Thursday, 21 June 2012

Everyone Loves A Quickie


Leaping over a zombie's slavering jaws, stunning enemies with pom poms and decapitating them to release glorious rainbows. All said I was quite taken by Lollipop Chainsaw. The combat lacked the finesse of  Arkham City or brutality of the God Of War series but this was offset by the Buffy on steroids main character and fantastic knowing, quirky style was fantastic. 
I had been chopping up zombies for a good fifty minutes but had to leave the house. I hadn't seen a save point yet so I went to the pause menu, but no save. I foolishly assumed that it would save at checkpoints and exited my game. Unfortunately after restarting it I was staring at a cut scene from the start of the level. No chance to go back. So I lost nearly an hour of precious game time.
To rub insult to injury I looked on the Internet and found out I was only ten minutes from the end of the level.
I think that games with long play times times definitely have a place especially with story driven games but with today's technology a few more save points wouldn't hurt. Obviously there are memory constraints but if Fallout 3 can keep up four years ago then surely today's games should be fine.
Living in a household with a single telly where not everyone plays games long gaps between saves can cause problems. As a man who lives with his girlfriend can testify, Corrie waits for no man.

Monday, 18 June 2012

Minecraft Mistakes


Minecraft on a console?
Yes I'm late to the party, but dammit I'm not a PC gamer. The creature that is Minecraft has dug it's claws into my body and laid little eggs of happiness under my skin.
I have always loved creative games. From playing around with level editors for the original Red Alert (back when I was a PC gamer) to recently making levels on Little Big Planet. Even little things that we take for granted like character editors or customising load outs, I would spend hours obssesing over.
The unfortunate thing is that console games have never really  given me the ability to scratch that creative itch until I downloaded the 360 version of Minecraft.
It's the massive lego kit I've been dreaming of.
I had loads of fun making a tower to live in. I dug long winding tunnels that snaked under the landscape. I enjoyed getting most of the achiements even though it took ages to get enough iron to make 500 meteres of track. I even made a portal to The Nether in my basement. I'd hit a nice place in the game and wanted to start making fancier and impressive structures. I felt like king of my world.
I then made the big mistake of looking for ideas online.
If you want to feel like everything you've ever done in the game is boring, simple and crude just type Minecraft into youtube.
I had the same problem comparing my simple Little Big Planet levels with the cream of the crop of user generated content online.
I get that these massive amazing structures are time consuming projects but I can't spend hundreds of hours making these creations.

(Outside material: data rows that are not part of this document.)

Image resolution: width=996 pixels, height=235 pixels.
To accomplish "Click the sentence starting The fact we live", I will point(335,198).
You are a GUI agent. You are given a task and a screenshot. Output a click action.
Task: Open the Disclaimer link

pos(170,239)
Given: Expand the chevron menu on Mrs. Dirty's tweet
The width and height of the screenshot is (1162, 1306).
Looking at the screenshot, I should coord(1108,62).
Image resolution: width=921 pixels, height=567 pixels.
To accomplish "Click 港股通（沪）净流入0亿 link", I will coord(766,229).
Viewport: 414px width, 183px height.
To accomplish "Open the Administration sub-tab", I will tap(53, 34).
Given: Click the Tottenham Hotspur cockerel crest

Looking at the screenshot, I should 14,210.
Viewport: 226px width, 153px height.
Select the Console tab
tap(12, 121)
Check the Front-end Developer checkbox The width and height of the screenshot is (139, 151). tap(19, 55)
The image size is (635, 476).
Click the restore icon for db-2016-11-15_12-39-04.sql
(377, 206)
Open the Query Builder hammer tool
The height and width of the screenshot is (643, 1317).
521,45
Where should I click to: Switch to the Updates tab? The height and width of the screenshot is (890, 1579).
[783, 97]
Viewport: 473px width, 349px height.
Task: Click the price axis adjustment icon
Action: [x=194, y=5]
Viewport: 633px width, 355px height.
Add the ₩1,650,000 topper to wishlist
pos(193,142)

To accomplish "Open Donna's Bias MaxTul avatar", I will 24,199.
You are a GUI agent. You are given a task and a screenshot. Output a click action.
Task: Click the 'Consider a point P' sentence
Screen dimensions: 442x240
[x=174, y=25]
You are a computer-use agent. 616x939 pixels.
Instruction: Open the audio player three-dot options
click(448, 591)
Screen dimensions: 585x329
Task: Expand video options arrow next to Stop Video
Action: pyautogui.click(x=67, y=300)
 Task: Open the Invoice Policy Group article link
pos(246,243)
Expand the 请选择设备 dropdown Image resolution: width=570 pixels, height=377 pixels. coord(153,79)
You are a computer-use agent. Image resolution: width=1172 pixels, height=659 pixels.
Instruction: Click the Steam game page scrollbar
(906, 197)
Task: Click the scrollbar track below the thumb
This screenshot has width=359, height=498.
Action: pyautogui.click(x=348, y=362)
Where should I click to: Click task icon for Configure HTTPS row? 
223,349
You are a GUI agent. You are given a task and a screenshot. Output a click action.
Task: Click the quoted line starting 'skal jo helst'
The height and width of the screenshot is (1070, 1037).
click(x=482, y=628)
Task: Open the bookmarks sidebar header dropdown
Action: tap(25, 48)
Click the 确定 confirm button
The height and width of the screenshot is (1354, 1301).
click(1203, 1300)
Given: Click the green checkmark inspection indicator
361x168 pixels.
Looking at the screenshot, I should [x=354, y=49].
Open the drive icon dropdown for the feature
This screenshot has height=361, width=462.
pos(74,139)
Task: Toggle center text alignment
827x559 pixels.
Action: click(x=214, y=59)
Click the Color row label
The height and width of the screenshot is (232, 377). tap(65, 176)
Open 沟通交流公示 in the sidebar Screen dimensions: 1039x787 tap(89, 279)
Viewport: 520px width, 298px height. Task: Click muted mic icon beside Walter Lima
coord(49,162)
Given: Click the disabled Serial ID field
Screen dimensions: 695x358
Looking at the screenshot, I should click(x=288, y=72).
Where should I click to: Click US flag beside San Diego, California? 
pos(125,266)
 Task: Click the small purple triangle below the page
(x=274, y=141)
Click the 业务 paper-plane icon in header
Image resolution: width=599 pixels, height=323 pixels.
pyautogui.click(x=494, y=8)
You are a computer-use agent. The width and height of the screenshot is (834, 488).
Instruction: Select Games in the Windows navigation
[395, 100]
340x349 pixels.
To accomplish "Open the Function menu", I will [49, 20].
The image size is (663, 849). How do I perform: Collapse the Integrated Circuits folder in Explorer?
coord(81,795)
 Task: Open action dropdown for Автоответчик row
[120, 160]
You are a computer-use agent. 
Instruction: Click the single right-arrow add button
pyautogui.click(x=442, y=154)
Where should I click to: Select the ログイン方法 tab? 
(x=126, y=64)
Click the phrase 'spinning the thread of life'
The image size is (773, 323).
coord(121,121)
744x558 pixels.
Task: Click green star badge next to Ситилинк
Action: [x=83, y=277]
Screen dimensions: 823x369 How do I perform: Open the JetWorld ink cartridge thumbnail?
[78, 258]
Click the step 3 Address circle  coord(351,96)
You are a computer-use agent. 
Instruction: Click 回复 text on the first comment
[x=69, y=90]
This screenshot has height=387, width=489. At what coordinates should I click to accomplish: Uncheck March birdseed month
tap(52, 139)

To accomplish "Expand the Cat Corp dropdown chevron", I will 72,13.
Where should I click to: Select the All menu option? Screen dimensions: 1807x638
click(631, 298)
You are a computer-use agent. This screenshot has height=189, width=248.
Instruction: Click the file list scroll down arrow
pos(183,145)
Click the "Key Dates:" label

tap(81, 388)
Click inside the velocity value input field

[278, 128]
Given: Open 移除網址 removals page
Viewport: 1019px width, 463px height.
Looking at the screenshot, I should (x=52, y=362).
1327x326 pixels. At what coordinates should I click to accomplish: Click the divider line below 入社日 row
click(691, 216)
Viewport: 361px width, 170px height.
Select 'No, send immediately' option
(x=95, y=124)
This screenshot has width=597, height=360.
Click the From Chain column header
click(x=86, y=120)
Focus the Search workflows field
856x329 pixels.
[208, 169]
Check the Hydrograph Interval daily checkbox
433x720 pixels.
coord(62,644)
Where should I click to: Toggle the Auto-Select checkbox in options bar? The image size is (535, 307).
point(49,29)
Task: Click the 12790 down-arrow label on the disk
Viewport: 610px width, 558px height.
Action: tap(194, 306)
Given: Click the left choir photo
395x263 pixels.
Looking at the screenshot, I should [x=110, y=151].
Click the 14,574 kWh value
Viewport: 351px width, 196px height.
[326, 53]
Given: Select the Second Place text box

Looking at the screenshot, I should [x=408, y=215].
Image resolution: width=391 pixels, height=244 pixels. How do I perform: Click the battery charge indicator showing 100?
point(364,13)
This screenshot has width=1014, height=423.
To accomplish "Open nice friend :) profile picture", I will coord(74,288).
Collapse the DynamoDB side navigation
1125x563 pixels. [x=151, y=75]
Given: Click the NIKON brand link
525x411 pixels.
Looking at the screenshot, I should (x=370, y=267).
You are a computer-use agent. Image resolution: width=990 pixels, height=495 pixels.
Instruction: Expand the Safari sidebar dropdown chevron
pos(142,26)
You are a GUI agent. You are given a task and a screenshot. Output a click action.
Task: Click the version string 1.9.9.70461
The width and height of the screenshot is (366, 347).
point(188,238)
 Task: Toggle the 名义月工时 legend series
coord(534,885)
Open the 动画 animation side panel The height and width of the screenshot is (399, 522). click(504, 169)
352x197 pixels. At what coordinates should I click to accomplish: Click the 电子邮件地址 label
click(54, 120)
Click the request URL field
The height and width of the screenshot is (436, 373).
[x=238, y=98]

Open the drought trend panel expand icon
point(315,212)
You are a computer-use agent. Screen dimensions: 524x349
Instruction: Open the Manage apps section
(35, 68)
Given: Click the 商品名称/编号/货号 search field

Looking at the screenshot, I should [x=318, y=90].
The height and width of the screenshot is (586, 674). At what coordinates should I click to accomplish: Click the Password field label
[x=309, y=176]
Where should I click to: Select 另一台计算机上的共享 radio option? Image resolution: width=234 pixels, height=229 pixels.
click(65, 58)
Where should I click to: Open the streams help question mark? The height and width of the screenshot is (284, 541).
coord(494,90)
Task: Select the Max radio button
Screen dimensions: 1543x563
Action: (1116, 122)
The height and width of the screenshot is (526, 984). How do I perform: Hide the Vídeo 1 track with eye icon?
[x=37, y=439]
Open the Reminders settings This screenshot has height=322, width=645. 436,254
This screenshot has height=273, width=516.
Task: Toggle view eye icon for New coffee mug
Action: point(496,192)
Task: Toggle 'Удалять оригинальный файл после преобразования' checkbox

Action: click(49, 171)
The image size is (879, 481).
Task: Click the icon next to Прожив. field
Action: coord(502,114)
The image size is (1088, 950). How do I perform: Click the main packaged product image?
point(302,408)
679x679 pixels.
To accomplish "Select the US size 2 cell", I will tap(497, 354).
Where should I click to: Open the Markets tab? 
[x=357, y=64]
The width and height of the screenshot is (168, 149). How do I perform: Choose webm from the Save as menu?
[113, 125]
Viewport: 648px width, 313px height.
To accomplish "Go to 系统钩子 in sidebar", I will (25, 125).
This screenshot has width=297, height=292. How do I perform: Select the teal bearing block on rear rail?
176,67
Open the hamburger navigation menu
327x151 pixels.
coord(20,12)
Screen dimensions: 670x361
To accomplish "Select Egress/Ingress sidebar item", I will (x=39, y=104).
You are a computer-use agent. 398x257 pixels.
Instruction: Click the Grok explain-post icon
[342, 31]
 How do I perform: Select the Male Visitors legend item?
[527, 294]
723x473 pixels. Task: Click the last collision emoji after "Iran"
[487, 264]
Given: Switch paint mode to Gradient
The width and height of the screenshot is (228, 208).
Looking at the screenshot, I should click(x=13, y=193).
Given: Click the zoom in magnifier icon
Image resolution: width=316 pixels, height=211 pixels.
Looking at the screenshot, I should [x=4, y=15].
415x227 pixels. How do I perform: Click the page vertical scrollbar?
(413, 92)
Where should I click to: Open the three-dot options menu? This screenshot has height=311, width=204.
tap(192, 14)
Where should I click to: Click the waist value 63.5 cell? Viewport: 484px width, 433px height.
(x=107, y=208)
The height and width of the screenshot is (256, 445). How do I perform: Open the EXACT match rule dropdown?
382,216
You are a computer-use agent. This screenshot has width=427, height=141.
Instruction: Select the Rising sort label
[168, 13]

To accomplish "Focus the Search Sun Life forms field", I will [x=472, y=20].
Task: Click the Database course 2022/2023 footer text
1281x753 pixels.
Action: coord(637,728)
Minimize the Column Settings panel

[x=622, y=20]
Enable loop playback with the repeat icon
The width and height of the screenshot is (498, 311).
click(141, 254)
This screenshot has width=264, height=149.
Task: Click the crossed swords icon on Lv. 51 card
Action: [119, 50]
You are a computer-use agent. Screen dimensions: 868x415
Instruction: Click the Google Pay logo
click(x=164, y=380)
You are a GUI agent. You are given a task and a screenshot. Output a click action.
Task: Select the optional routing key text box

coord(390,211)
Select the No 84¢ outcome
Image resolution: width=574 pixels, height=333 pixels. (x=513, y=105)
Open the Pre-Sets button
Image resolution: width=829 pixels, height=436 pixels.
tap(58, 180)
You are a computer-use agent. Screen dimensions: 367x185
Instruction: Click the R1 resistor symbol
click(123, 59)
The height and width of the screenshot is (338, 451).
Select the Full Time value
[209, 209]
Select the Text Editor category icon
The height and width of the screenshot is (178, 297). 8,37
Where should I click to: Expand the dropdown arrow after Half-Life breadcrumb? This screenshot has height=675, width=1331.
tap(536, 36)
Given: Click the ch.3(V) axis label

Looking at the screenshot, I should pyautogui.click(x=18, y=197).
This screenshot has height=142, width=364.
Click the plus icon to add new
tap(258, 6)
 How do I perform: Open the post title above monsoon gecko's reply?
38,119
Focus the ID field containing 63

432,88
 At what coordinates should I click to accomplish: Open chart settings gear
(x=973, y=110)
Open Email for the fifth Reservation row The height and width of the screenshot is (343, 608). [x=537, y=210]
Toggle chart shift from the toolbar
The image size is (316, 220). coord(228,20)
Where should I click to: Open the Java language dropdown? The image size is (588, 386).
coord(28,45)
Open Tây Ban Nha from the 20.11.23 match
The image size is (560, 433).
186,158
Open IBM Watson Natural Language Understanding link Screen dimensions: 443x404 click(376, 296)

Therein lies the rub with user-generated content. Someone can always spend longer or I hate to say it be a bit more talented and make a city sized  masterpiece compared to the weekend you wasted building a poor man's Canary Wharf. 
But the one thing that made me carry on is it might not be amazing but it's mine. After I got over the fact I'll never make an underwater super city. I got back into it and I made some 70 foot tall pictures of 8bit  sprites that flexed my creative muscles and this set me off again.
Don't be jealous of people with too much time on their hands. Just be proud of what you do, add it to the on-line pile and improve on what you did.  Oh and don't look at YouTube.